ASSIGNED TASK:
When you reproduce the listing below, keep every entry exactly as written.
DATA SUPPLIED section start
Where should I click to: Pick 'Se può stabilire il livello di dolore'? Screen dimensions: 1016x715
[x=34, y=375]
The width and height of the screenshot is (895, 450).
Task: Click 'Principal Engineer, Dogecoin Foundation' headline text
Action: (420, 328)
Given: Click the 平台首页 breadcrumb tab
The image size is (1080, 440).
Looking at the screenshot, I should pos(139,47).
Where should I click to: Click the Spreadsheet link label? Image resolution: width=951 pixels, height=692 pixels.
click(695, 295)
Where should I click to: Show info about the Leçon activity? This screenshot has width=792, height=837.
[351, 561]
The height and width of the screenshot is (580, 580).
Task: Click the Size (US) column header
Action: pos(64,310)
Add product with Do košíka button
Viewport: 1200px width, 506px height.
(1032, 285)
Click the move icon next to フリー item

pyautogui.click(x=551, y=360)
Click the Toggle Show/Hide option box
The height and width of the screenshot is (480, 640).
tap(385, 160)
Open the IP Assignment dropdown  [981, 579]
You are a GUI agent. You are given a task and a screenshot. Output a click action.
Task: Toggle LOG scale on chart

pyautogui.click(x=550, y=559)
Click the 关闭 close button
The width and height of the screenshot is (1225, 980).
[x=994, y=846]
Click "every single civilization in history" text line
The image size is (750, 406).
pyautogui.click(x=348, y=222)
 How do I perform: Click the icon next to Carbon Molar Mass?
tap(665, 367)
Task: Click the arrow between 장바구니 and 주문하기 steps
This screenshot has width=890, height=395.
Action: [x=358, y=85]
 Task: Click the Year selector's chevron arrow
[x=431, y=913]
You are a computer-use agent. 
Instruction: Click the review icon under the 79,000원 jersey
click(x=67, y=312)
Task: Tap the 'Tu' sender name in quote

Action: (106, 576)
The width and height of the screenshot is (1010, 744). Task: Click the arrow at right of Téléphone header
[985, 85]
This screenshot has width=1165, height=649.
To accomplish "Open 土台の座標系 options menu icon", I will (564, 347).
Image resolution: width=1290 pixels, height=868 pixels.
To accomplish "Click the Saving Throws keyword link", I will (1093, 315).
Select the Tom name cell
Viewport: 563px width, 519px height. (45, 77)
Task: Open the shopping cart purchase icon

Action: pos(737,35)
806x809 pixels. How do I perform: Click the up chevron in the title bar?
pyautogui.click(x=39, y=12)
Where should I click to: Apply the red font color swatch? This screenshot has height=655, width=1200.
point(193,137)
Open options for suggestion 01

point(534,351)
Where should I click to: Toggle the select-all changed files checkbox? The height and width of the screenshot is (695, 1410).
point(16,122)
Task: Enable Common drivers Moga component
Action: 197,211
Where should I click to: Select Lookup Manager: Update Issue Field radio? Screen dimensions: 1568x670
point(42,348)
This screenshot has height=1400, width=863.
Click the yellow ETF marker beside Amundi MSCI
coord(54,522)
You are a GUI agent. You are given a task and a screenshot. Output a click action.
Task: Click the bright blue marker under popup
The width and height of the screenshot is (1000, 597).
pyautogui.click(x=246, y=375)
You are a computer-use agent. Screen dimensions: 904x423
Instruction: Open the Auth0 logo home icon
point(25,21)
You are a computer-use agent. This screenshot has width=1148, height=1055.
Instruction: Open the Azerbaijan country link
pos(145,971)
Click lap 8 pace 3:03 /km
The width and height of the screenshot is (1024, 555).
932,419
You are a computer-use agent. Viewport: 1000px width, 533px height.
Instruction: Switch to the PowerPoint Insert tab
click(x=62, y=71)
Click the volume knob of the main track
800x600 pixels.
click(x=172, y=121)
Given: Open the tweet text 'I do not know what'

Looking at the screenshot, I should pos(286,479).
DATA SUPPLIED section end
SOLUTION TO THE EXERCISE:
Where should I click to: Pick 'Se può stabilire il livello di dolore'? Screen dimensions: 1016x715
[x=34, y=375]
The width and height of the screenshot is (895, 450).
Task: Click 'Principal Engineer, Dogecoin Foundation' headline text
Action: (420, 328)
Given: Click the 平台首页 breadcrumb tab
The image size is (1080, 440).
Looking at the screenshot, I should pos(139,47).
Where should I click to: Click the Spreadsheet link label? Image resolution: width=951 pixels, height=692 pixels.
click(695, 295)
Where should I click to: Show info about the Leçon activity? This screenshot has width=792, height=837.
[351, 561]
The height and width of the screenshot is (580, 580).
Task: Click the Size (US) column header
Action: pos(64,310)
Add product with Do košíka button
Viewport: 1200px width, 506px height.
(1032, 285)
Click the move icon next to フリー item

pyautogui.click(x=551, y=360)
Click the Toggle Show/Hide option box
The height and width of the screenshot is (480, 640).
tap(385, 160)
Open the IP Assignment dropdown  [981, 579]
You are a GUI agent. You are given a task and a screenshot. Output a click action.
Task: Toggle LOG scale on chart

pyautogui.click(x=550, y=559)
Click the 关闭 close button
The width and height of the screenshot is (1225, 980).
[x=994, y=846]
Click "every single civilization in history" text line
The image size is (750, 406).
pyautogui.click(x=348, y=222)
 How do I perform: Click the icon next to Carbon Molar Mass?
tap(665, 367)
Task: Click the arrow between 장바구니 and 주문하기 steps
This screenshot has width=890, height=395.
Action: [x=358, y=85]
 Task: Click the Year selector's chevron arrow
[x=431, y=913]
You are a computer-use agent. 
Instruction: Click the review icon under the 79,000원 jersey
click(x=67, y=312)
Task: Tap the 'Tu' sender name in quote

Action: (106, 576)
The width and height of the screenshot is (1010, 744). Task: Click the arrow at right of Téléphone header
[985, 85]
This screenshot has width=1165, height=649.
To accomplish "Open 土台の座標系 options menu icon", I will (564, 347).
Image resolution: width=1290 pixels, height=868 pixels.
To accomplish "Click the Saving Throws keyword link", I will (1093, 315).
Select the Tom name cell
Viewport: 563px width, 519px height. (45, 77)
Task: Open the shopping cart purchase icon

Action: pos(737,35)
806x809 pixels. How do I perform: Click the up chevron in the title bar?
pyautogui.click(x=39, y=12)
Where should I click to: Apply the red font color swatch? This screenshot has height=655, width=1200.
point(193,137)
Open options for suggestion 01

point(534,351)
Where should I click to: Toggle the select-all changed files checkbox? The height and width of the screenshot is (695, 1410).
point(16,122)
Task: Enable Common drivers Moga component
Action: 197,211
Where should I click to: Select Lookup Manager: Update Issue Field radio? Screen dimensions: 1568x670
point(42,348)
This screenshot has height=1400, width=863.
Click the yellow ETF marker beside Amundi MSCI
coord(54,522)
You are a GUI agent. You are given a task and a screenshot. Output a click action.
Task: Click the bright blue marker under popup
The width and height of the screenshot is (1000, 597).
pyautogui.click(x=246, y=375)
You are a computer-use agent. Screen dimensions: 904x423
Instruction: Open the Auth0 logo home icon
point(25,21)
You are a computer-use agent. This screenshot has width=1148, height=1055.
Instruction: Open the Azerbaijan country link
pos(145,971)
Click lap 8 pace 3:03 /km
The width and height of the screenshot is (1024, 555).
932,419
You are a computer-use agent. Viewport: 1000px width, 533px height.
Instruction: Switch to the PowerPoint Insert tab
click(x=62, y=71)
Click the volume knob of the main track
800x600 pixels.
click(x=172, y=121)
Given: Open the tweet text 'I do not know what'

Looking at the screenshot, I should pos(286,479).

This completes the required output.